Overreacting During a Market Crash
We recently came across Salil Mehta's blog, which provides very insightful analyses of various statistical applications and discusses the basics of probability and statistics.
Salil is a statistician and risk strategist who served for two years as Director of Analytics in the U.S. Department of the Treasury for the Administration’s $700 billion TARP program. He is the former Director of the Policy, Research, and Analysis Department in the Pension Benefit Guaranty Corporation.
In one of his posts, he conducted historical analyses on market crashes over time and discusses why many so-called "tail-risk" funds which purportedly time assets out of risk ended up selling at huge losses and incurring much more risk than clients thought possible.
For long term investors, if you had no idea what to do, the best thing would be to hold through such a period. After all – for long term investing of 15-20 years, what is a bear market of 3-6 months in the context of the duration you hold on to your assets?
Interestingly, Salil showed three common scenarios of bear markets:
A. a slow collapse into maximum fear, followed by a torrid fall
B. a rapid drop into maximum fear, then subsiding into a slow and chaotic recovery with retests
C. a straightforward drop terminating in maximum fear, then a shallow and jerky rebound back to "stability" (even if temporarily)
Given what we read in the financial media, watch on the news or listen to what our brokers tell us, majority would erroneously assume that market crashes frequently occur in the order shown — that is, more are of pattern A than of pattern C. We'll see however, even if counter-intuitive, that the total reverse has been true.
A look back at market crashes since the 50's shows that there have been more Scenario C's than any others. This makes market timing immensely difficult, and whilst some may be able to avoid further losses, there would not be sufficient time to buy back into the market, leaving the investor stranded.
1950: crash of -4% over 4 days; then -3% over following 5 days. Pattern A
1955: crash of -6% over 2 days; then +1% over following 7 days. Pattern B
1962: crash of -14% over 5 days; then +5% over following 7 days. Pattern C
1987: crash of -35% over 8 days; then +9% over following 20 days. Pattern C
1989: crash of -7% over 2 days; then +2% over following 2 days.

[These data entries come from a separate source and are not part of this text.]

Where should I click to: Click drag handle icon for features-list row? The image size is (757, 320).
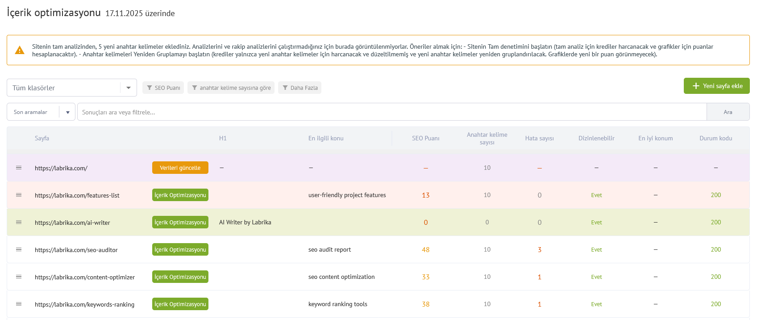coord(19,195)
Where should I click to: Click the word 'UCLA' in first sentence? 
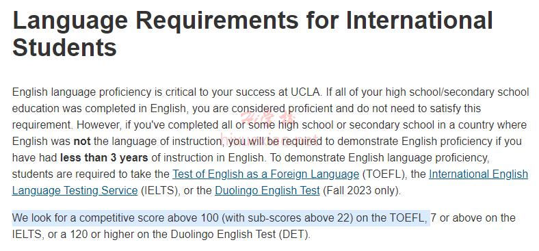pos(306,92)
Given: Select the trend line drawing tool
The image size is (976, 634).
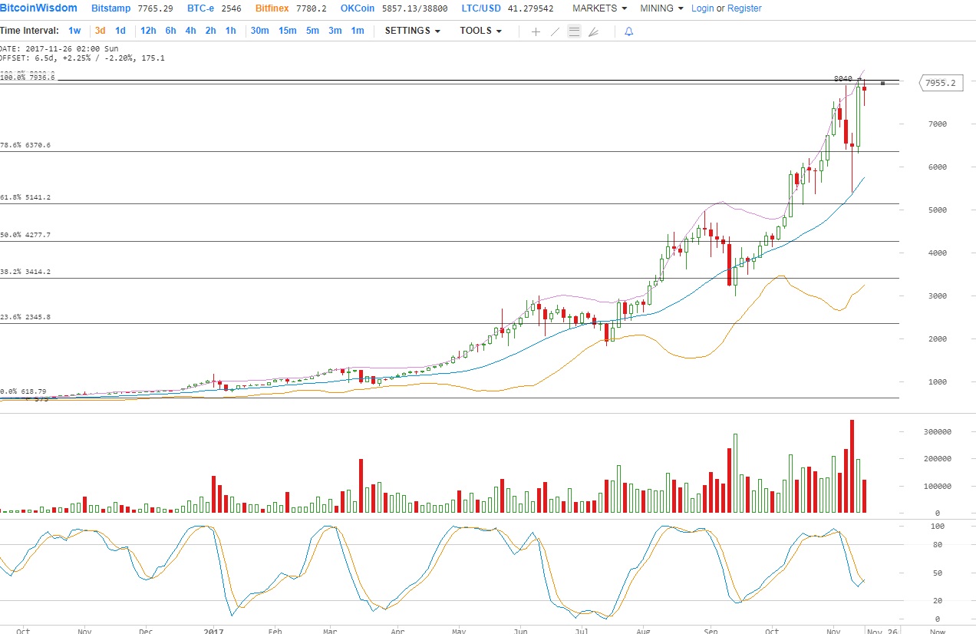Looking at the screenshot, I should pos(555,31).
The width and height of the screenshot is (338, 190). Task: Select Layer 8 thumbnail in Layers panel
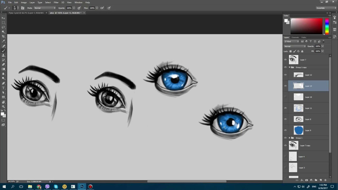pyautogui.click(x=299, y=119)
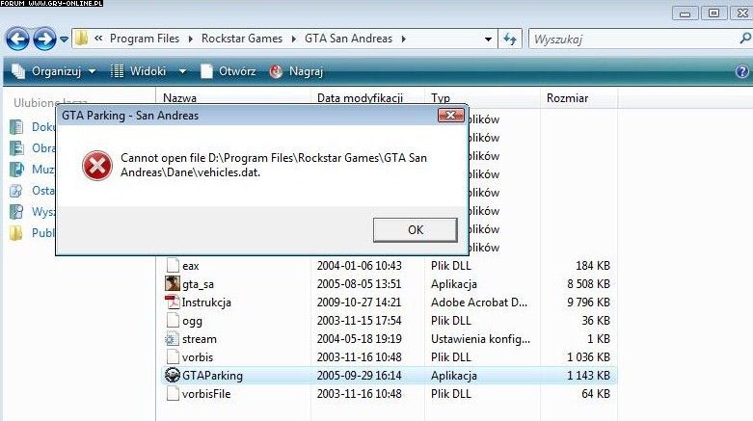Image resolution: width=753 pixels, height=421 pixels.
Task: Select the stream configuration file
Action: coord(199,338)
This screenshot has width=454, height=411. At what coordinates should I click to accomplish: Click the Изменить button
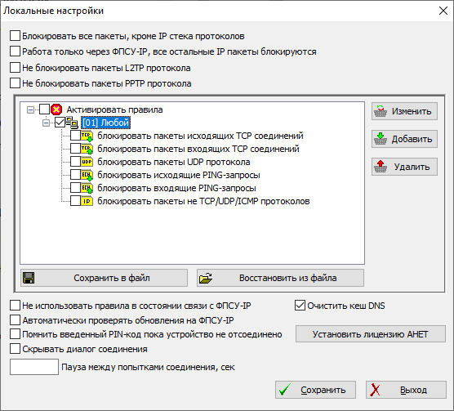pyautogui.click(x=404, y=111)
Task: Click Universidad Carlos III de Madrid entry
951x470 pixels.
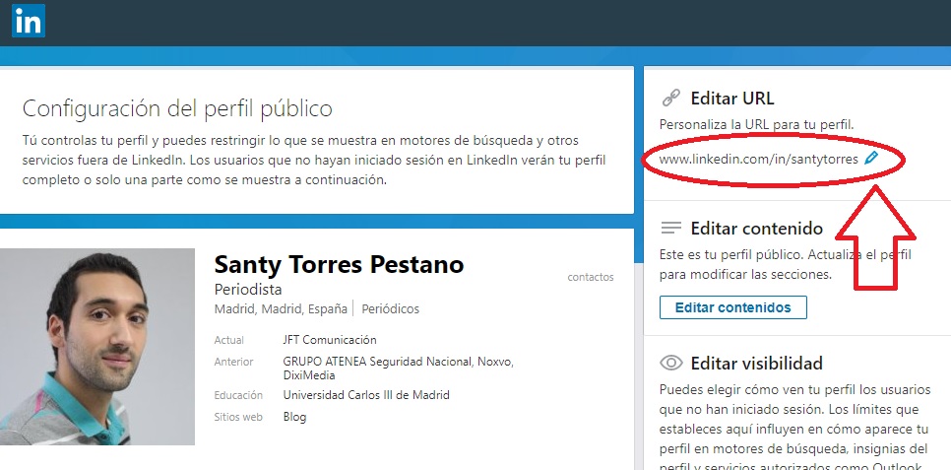Action: pyautogui.click(x=366, y=395)
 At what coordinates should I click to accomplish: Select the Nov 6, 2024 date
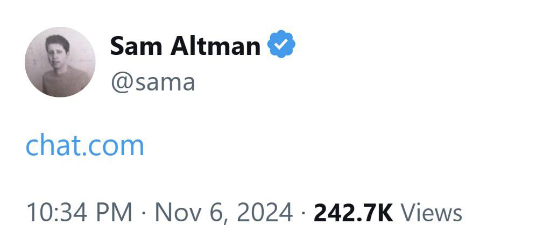(224, 212)
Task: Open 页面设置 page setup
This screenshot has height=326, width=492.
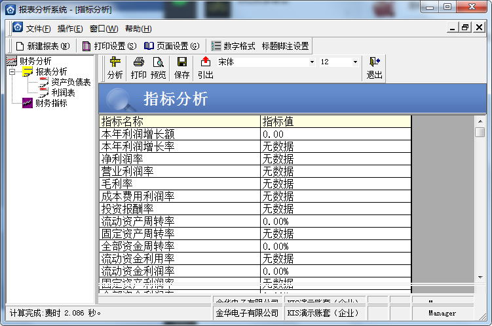Action: click(x=172, y=46)
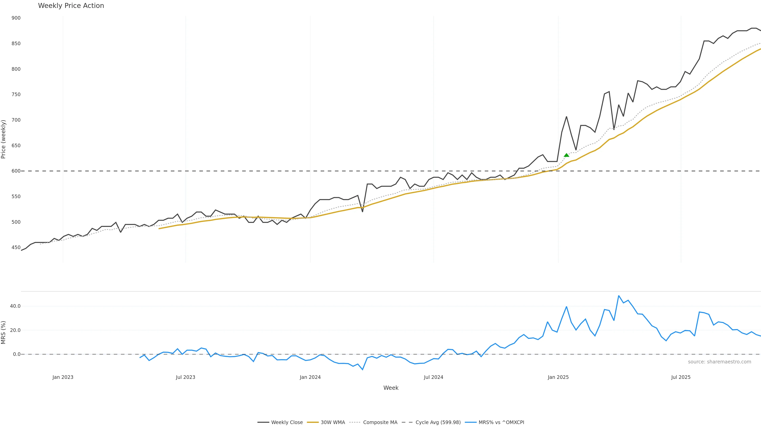Click the Jan 2024 x-axis tick label

tap(310, 377)
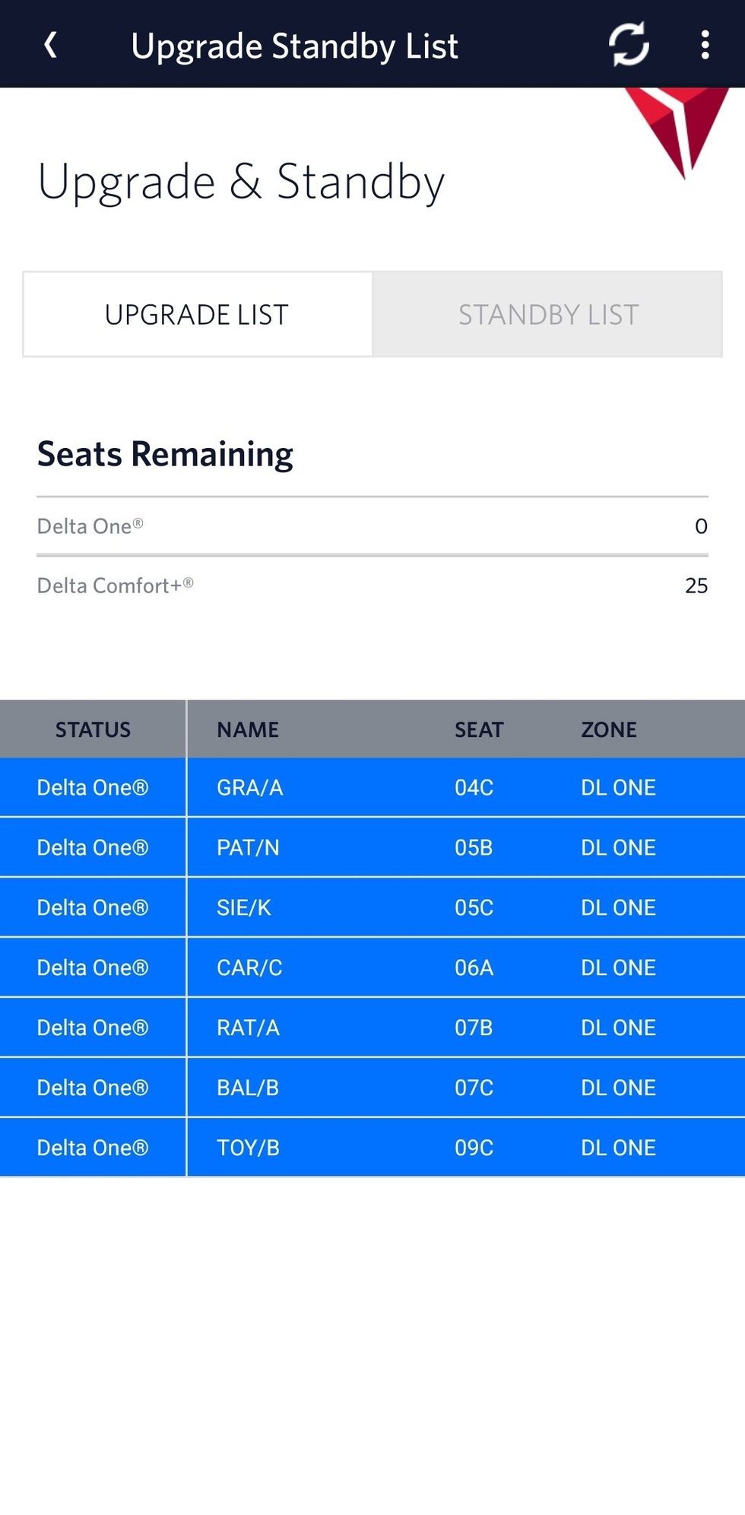Select passenger SIE/K seated in 05C
The width and height of the screenshot is (745, 1515).
point(249,907)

Pattern C
1997: crash of -10% over 3 days; then +7% over following 6 days. Pattern C
1998: crash of -13% over 4 days; then +3% over following 2 days. Pattern C
2000: crash of -10% over 3 days; then +6% over following 4 days. Pattern C
2008: crash of -27% over 15 days; then -2% over following 46 days. Pattern B
2011: crash of -14% over 5 days; then +6% over following 7 days. Pattern C
2015: crash of -10% over 4 days; then +5% over following 4 days. Pattern B
Our own simple analysis of markets over a 15 year period also shows that markets go up more often than come down.
In the graph below where we constructed a balanced portfolio using index funds, you will notice in the circled numbers that the percentage of up months (61%) is nearly double the percentage of down months (38%). And this was during the recent 2008 financial crisis!

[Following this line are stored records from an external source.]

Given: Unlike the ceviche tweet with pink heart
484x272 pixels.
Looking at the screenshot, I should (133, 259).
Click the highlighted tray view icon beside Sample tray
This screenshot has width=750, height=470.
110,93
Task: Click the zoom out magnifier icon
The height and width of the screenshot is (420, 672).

As such, investors trying to avoid the down months would more likely miss the up days of the market, resulting in severely underperforming portfolios.
Typically, the best market days always follow a correction. One of numerous studies on missing up days in markets (this one done by JPMorgan Asset Management) shows that a 100% S&P 500 portfolio would achieve an annual return of 9.85% even with the bear markets. However, if one were to time it to miss just a few good days, the return drops quite significantly.

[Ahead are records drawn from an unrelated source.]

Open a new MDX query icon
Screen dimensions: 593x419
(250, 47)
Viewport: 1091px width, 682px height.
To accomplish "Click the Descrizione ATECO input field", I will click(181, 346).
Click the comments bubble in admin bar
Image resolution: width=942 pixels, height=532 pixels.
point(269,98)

Behaviorally, investors dislike "chasing" the market, especially after it has risen quickly after bottoming — falsely thinking that a better opportunity would present itself for them to buy in.
In another study conducted by the University of Michigan, out of 31 years of market trading days (which equate to 7,802 trading days), they noted that only 90 days (1.15% of all trading days) generated 95% of the market returns.
So, for investors who still believe they can time in and out of the market with precision, please consider this data carefully.
We are not saying you cannot make money from timing, but it is getting the process right day-in, day-out which makes probability not in your favour!